MACEDONIA is GREECE and will always be GREECE- (if they are desperate to steal a name, Monkeydonkeys suits them just fine) ΚΑΤΩ ΤΟ ΠΡΟΔΟΤΙΚΟ "ΣΥΝΤΑΓΜΑΤΙΚΟ ΤΟΞΟ"!!! Strabo – “Geography” “There remain of Europe, first, Macedonia and the parts of Thrace that are contiguous to it and extend as far as Byzantium; secondly, Greece; and thirdly, the islands that are close by.

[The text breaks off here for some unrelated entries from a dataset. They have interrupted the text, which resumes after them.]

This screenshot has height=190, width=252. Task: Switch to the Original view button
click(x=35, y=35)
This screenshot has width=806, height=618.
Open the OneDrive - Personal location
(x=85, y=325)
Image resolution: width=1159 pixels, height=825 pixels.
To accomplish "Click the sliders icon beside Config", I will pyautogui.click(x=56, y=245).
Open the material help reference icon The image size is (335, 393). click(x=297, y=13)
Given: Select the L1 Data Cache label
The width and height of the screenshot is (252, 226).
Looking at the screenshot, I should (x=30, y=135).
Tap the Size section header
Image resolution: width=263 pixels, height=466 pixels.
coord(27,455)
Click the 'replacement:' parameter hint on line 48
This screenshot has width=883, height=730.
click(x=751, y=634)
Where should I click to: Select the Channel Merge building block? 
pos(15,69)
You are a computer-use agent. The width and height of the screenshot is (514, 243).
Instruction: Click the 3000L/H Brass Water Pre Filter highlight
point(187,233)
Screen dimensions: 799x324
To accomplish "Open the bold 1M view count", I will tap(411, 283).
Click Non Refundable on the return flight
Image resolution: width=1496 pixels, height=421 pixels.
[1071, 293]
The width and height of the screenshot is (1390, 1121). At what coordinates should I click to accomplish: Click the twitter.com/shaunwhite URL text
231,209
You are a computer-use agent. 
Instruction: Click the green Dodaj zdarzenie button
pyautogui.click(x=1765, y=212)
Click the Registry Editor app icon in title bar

Macedonia, of course, is a part of Greece, yet now, since I am following the nature and shape of the places geographically, I have decided to classify it apart from the rest of Greece and to join it with that part of Thrace which borders on it and extends as far as the mouth of the Euxine and the Propontis. Then, a little further on, Strabo mentions Cypsela and the Hebrus River, and also describes a sort of parallelogram in which the whole of Macedonia lies.” (Strab. 7.fragments.9) ΚΚΕ, ΚΝΕ, ΟΝΝΕΔ, ΑΓΟΡΑ,ΕΚΚΛΗΣΙΑ,ΝΕΑ,ΦΩΝΗ,ΦΕΚ,ΝΟΜΟΣ,LIFO,MACEDONIA, ALEXANDER, GREECE,IKEA

MACEDONIA is GREECE and will always be GREECE- (if they are desperate to steal a name, Monkeydonkeys suits them just fine)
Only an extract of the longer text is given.